Seambiotic USA and NASA Glenn Research Center Signed Agreement for Large Scale Microalgae Process Optimization
July 2, 2009 (Ashkelon, Israel) - Seambiotic, a global leader in the development and production of marine microalgae for the nutraceutical and biofuel industries, has announced that its U.S. subsidiary, Seambiotic USA, has entered into an agreement with NASA Glenn Research Center to develop an on-going collaborative R&D program for optimization of open-pond microalgae growth processes.
"Under a Space Act Agreement, NASA is partnering with Seambiotic USA to model growth processes for microalgae for use as aviation biofuel feedstock," said Prof. Ami Ben-Amotz, Chief Scientific Adviser to Seambiotic. "The goal of the Agreement is to make use of NASA's expertise in large scale computational modeling and combine it with Seambiotic's biological process modeling to make advances in biomass process cost reduction."
Under the Agreement, NASA Glenn and Seambiotic USA will work together to improve production processes and to study and qualify algae oil from alternative species and production processes as candidate aviation fuel at NASA's test facilities.

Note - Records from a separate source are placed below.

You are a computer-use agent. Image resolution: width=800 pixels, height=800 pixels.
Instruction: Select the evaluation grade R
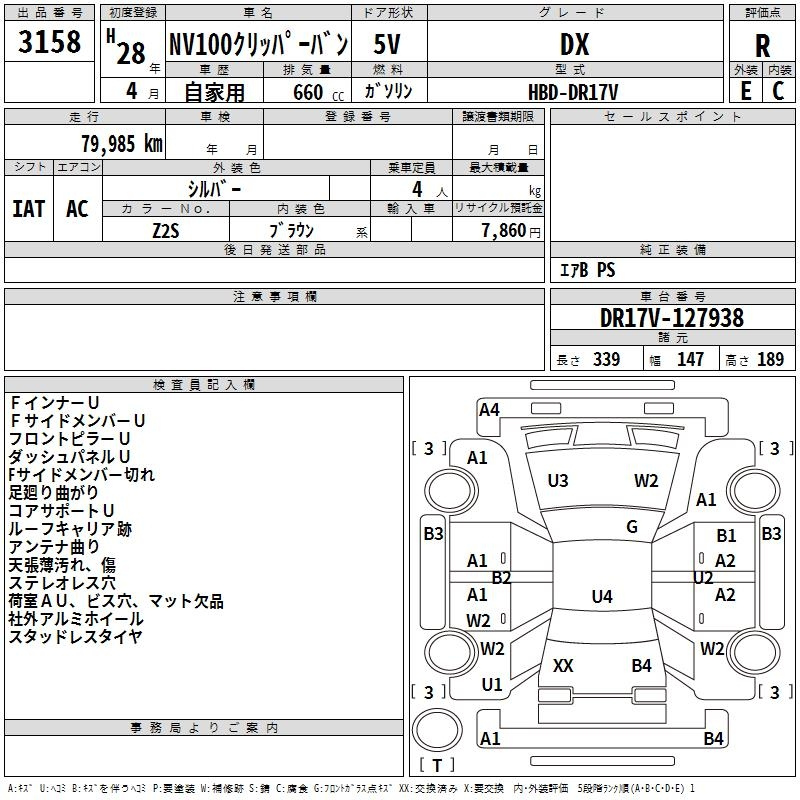click(762, 46)
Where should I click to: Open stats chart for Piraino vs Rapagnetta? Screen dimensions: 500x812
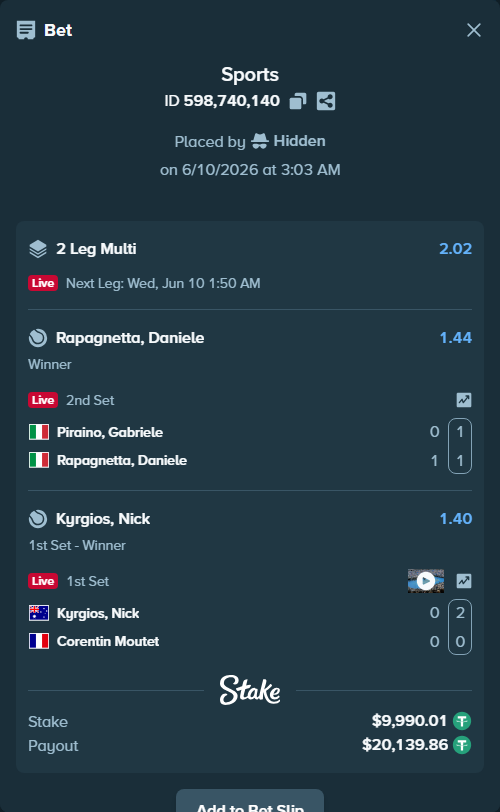464,400
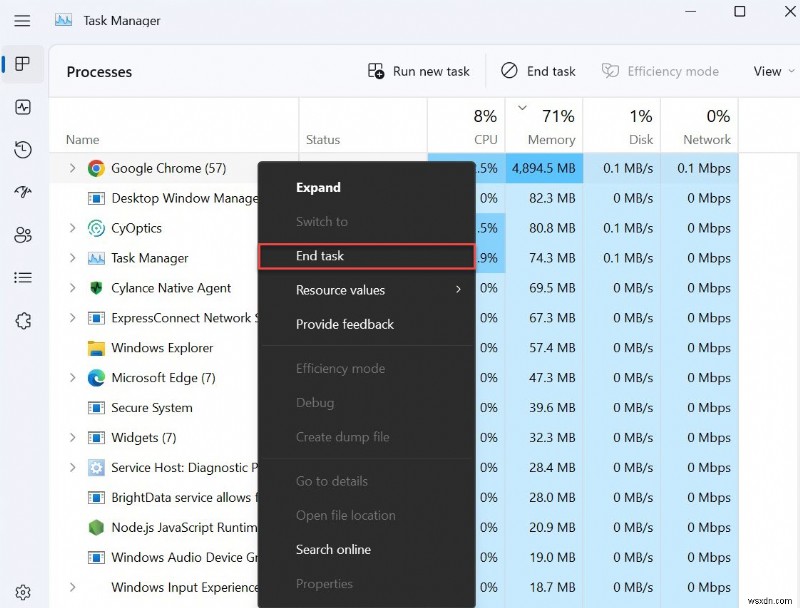Viewport: 800px width, 608px height.
Task: Open the Memory column sort dropdown
Action: point(521,110)
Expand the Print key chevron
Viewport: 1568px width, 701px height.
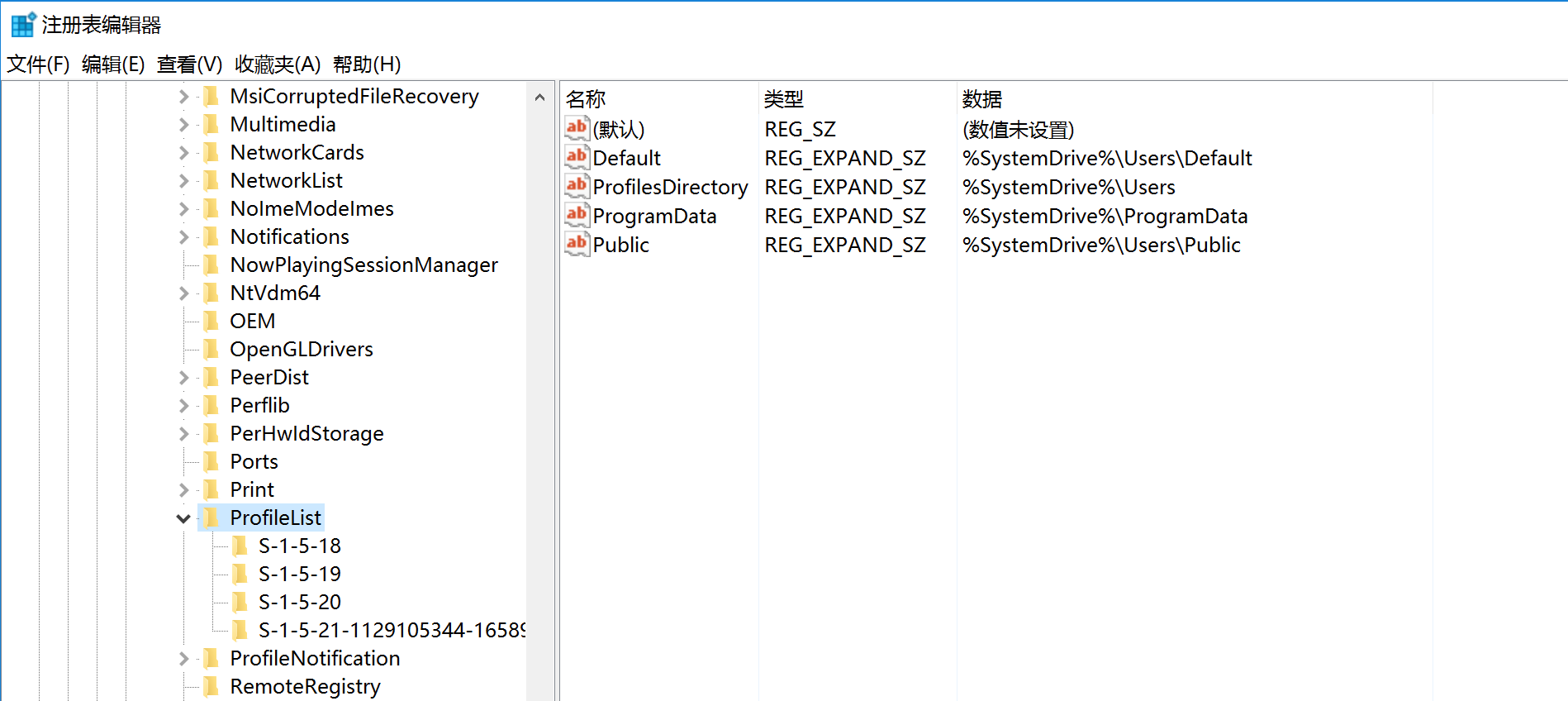click(x=183, y=490)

About NASA Glenn Research Center
The NASA John H. Glenn Research Center NASA Glenn Research Center (http://www.nasa.gov/glennl) is one of NASA's 10 field centers, empowered with the resources for developing cutting-edge technologies and advancing scientific research that address NASA's mission to pioneer the future in space exploration, scientific discovery and aeronautics research. Working in partnership with government, industry and academia, the center serves to maintain the U.S. economy's global leadership while benefiting the lives of people around the world.
About Seambiotic USA
Seambiotic USA is a fully owned subsidiary of Seambiotic Ltd., located in Ashkelon, Israel.
Seambiotic (http://www.seambiotic.com/) was founded in 2003 to grow and process marine microalgae for the nutraceutical and biofuel industries. Seambiotic's research efforts include a pilot study at an Israeli Electric Corporation power station near the city Ashkelon, Israel, where various species of marine microalgae have been successfully cultivated using the power station's CO2 emissions released directly from their smokestacks; the microalgae are in turn used as feedstock for biofuel. Seambiotic technology reduces the cost of microalgae production significantly while lowering global warming by reducing industrial CO2 emissions. The company is currently in transition from the pilot plant stage to large scale industrial algae cultivation and production.